Nun durften die Kluten ja 1908 im Rosenmontagszug nur unter dem Namen Klutengilde mitwirken, also musste kurzerhand schnell eine zweite Fahne für diesen Zug hergezaubert werden. Das gelang den Kluten auch. Leider ist dieses Exemplar der Fahne nicht mehr vorhanden. Doch der erste Rosenmontagszug war für die Klutengilde von 1908 eine rundum tolle Sache und ein Ereignis för dat janze Veedel von St. Ursula.
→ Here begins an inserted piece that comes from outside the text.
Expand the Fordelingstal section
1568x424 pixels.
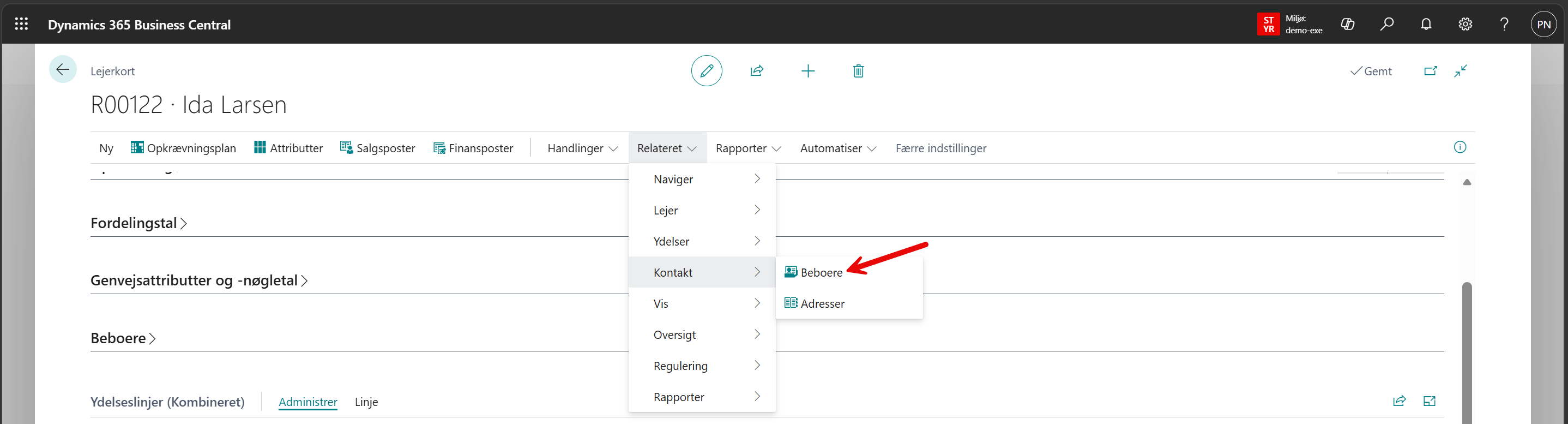(x=138, y=224)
Schnell waren die Kluten in aller Munde. So wurden auch in den darauf folgenden Jahren, immer an Fastelovend Sonndach, Zöch durch das Veedel von St. Ursula und das angrenzende Kunebätsveedel organisiert. Immer wurden neue Themen ausgeheckt und ein passendes Motto gesucht. Mal war es „Sang und Klang em Karneval“ oder die damalige „Weltausstellung“, mal war es der Ursulamarkt oder der Sport wurde auf die Schüppe genommen. An Einfällen fehlte es den Burschen aus dem Jünglingsverein nicht. Auch der Kaplan Dr. Kruchten hatte ein wohlwollendes Auge auf die Aktivitäten der neuen Klutengarde geworfen.

Längst nannte man sich wieder Klutengarde, denn die Prinzengarde hatte sich schließlich wiederberuhigt. Alle Umzüge der Klutengarde waren immer sauber in ihrer Art und ohne jede Frivolität.


Die Kölner Klutengarde von 1908 war geboren.